Physical characteristics
- Source: Vellarimala
- • location: Western Ghats, Kerala, India
- • coordinates: 11°16′4.50″N 75°58′42.61″E﻿ / ﻿11.2679167°N 75.9785028°E
- • elevation: 1,544 meters
- • location: Chaliyar River, India
- • elevation: 0 m (0 ft)
- Length: 50 km (31 mi)approx.
- • location: mouth

Basin features
- • left: Chalippuzha
- • right: Cherupuzha

= Iruvanjippuzha =

Iruvazhanjippuzha, or Iruvanjipuzha, is a major tributary of River Chaliyar flowing in Kerala. It joins into Chaliyar at Koolimadu near Cheruvadi. Its major tributary is Chalippuzha, which joins with it about 3 km north of Thiruvambady town. Other tributaries are Muthappanpuzha (joining at Anakkampoyil), ulingappuzha (joining at Thiruvambadi) and Karamoola river (join at Mukkam). The famous Thusharagiri waterfall is in the Chalippuzha river. Every year, the Malabar River Festival happens in this river, which is recognized as the biggest Kayak event in Asia.

The villages of Anakkampoyil, Kandappanchal, Narangathode,Thiruvambady, Mukkam, Kodiyathur, Chennamangallur and Cheruvadi are on the banks of this river.

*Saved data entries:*

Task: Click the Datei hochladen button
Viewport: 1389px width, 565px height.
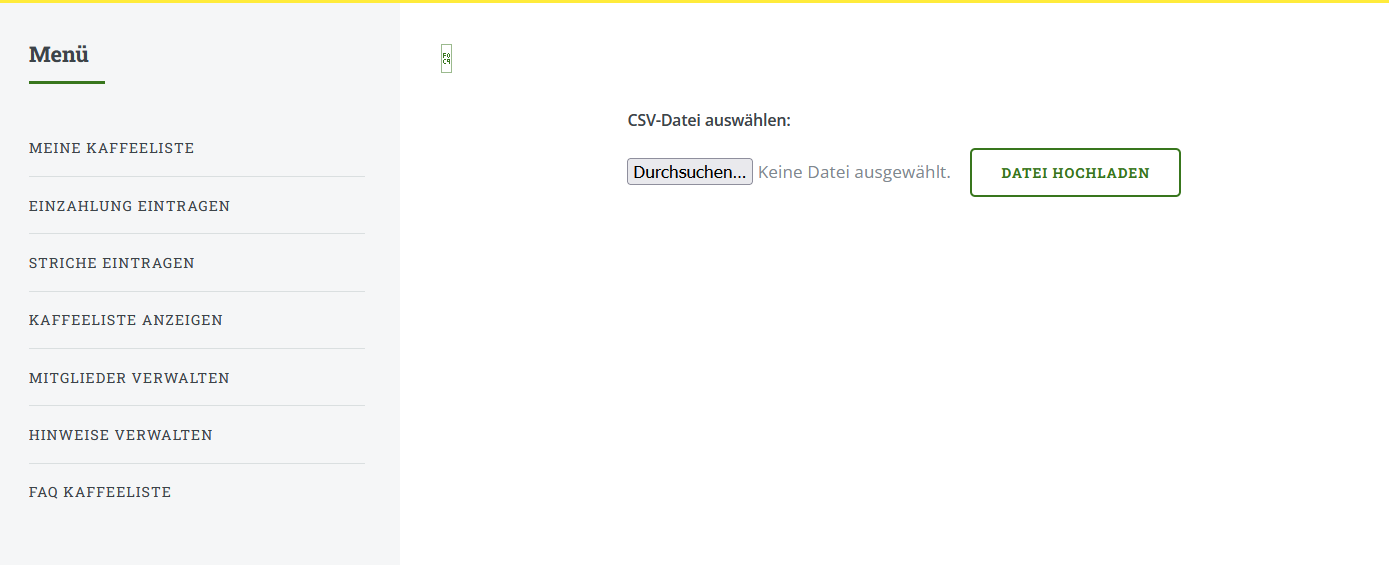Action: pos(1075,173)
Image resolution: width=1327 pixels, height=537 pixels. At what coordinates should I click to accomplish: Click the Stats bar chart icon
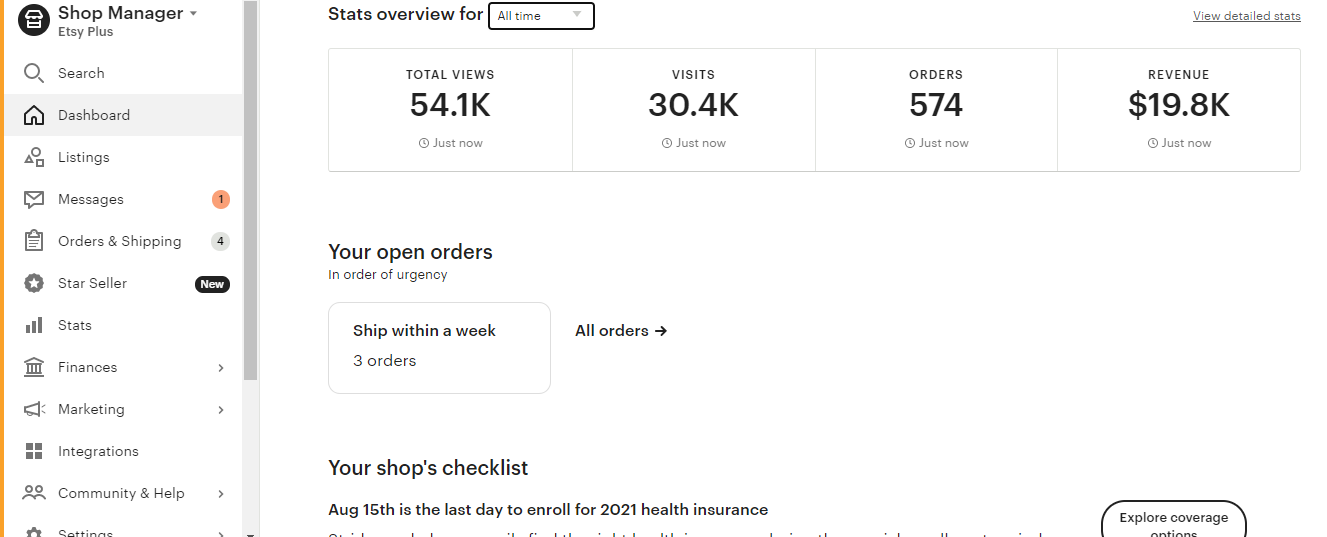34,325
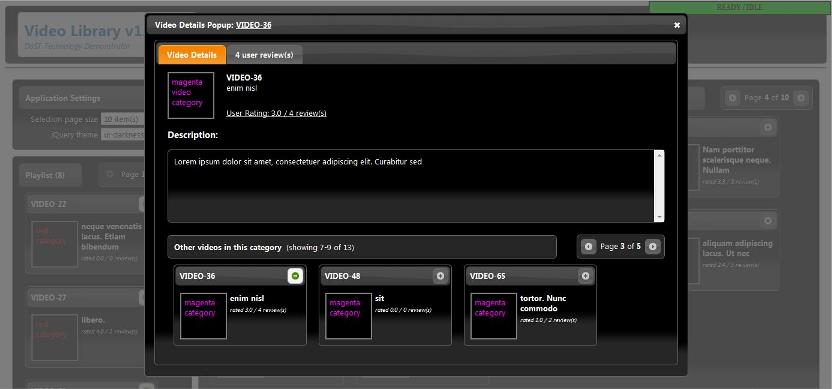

*Work to complete:*
• A. Copy the text about the Iruvanjippuzha between "- Length: 50" and "event in Asia.", inclusive, renaming "Chalippuzha" to "Chali River" wherever it occurs.
• B. According to the text about the Iruvanjippuzha, where does the river join the Chaliyar?

*Task solutions:*
• A.
- Length: 50 km (31 mi)approx.
- • location: mouth

Basin features
- • left: Chali River
- • right: Cherupuzha

= Iruvanjippuzha =

Iruvazhanjippuzha, or Iruvanjipuzha, is a major tributary of River Chaliyar flowing in Kerala. It joins into Chaliyar at Koolimadu near Cheruvadi. Its major tributary is Chali River, which joins with it about 3 km north of Thiruvambady town. Other tributaries are Muthappanpuzha (joining at Anakkampoyil), ulingappuzha (joining at Thiruvambadi) and Karamoola river (join at Mukkam). The famous Thusharagiri waterfall is in the Chali River river. Every year, the Malabar River Festival happens in this river, which is recognized as the biggest Kayak event in Asia.

• B. At Koolimadu near Cheruvadi.